**Task inputs**

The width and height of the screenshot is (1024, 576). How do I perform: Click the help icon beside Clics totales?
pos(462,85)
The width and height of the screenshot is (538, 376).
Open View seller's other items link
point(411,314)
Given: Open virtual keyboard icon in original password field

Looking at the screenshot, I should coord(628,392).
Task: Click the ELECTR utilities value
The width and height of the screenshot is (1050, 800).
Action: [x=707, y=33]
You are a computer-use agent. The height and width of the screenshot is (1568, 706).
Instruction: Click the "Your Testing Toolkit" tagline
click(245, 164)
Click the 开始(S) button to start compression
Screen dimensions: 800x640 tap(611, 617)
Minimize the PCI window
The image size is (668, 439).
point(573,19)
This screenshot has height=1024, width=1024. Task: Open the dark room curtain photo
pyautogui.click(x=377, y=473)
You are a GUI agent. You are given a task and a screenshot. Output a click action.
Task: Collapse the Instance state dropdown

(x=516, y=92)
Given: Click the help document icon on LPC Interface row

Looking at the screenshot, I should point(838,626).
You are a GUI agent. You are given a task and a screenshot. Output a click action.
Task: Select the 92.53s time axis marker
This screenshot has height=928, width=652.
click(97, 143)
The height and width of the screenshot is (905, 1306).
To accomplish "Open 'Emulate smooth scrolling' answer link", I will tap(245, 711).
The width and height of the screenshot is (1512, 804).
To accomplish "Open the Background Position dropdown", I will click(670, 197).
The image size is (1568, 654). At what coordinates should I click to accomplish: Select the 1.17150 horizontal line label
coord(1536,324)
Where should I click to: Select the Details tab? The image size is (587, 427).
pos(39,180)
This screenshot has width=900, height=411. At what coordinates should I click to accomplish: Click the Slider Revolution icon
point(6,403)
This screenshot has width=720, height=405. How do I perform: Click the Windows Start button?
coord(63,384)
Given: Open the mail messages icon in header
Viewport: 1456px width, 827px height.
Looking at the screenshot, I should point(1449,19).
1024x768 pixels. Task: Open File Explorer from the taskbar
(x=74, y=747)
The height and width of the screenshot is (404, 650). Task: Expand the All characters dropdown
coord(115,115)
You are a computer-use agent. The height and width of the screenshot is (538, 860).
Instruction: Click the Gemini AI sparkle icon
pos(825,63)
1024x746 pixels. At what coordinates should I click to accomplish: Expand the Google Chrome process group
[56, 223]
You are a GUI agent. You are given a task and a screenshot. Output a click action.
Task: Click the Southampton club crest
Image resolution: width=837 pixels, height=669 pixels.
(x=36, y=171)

**Action item**
Your response should be each line that includes the word "will", copied from the records.

**Response for this exercise**
To accomplish "Open 'Emulate smooth scrolling' answer link", I will tap(245, 711).
To accomplish "Open the Background Position dropdown", I will click(670, 197).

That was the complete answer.